(Saved entries)
=======

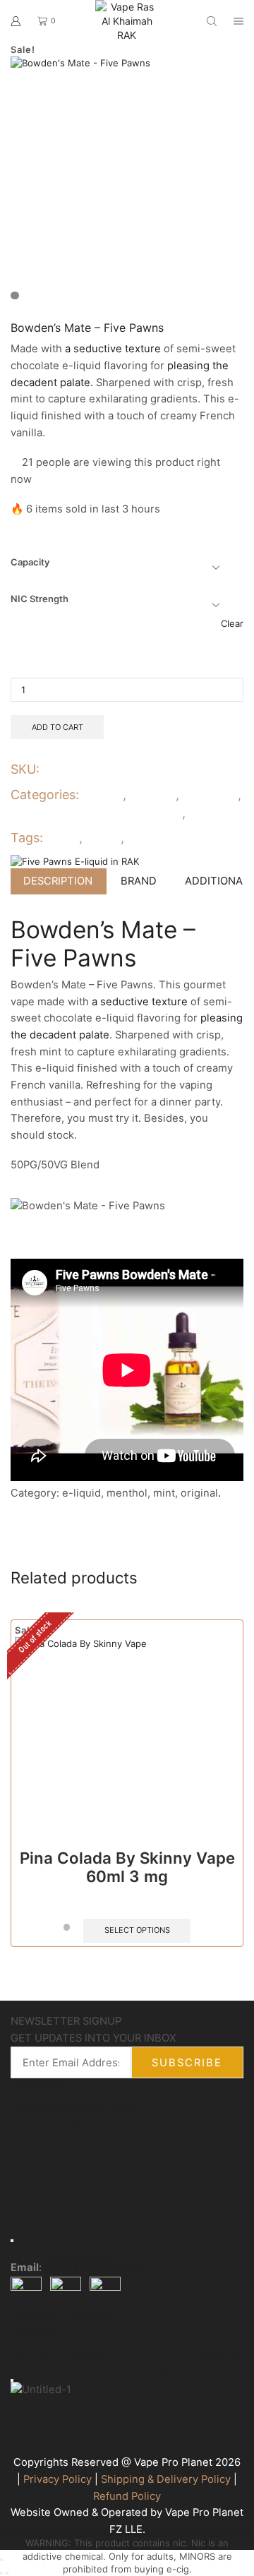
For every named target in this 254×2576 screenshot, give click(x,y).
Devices (31, 2353)
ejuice (62, 837)
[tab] (58, 881)
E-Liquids (210, 794)
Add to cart (57, 727)
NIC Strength (39, 598)
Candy (104, 794)
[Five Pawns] (75, 860)
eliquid (102, 837)
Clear (232, 623)
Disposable (79, 2353)
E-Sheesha (128, 2360)
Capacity (30, 562)
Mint (202, 812)
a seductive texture (113, 348)
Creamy (153, 794)
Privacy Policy (57, 2479)
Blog (120, 2107)
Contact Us (89, 2114)
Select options (137, 1930)
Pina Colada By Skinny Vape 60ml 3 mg (127, 1867)
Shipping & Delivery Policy (166, 2479)
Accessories (216, 2353)
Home (25, 2107)
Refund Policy (127, 2496)
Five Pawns (158, 837)
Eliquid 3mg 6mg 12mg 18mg (96, 812)
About (55, 2107)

=======

Task requirements: Wherever the string "Policy" appears in the entries, copy that line.

Expected answer:
Privacy Policy (57, 2479)
Shipping & Delivery Policy (166, 2479)
Refund Policy (127, 2496)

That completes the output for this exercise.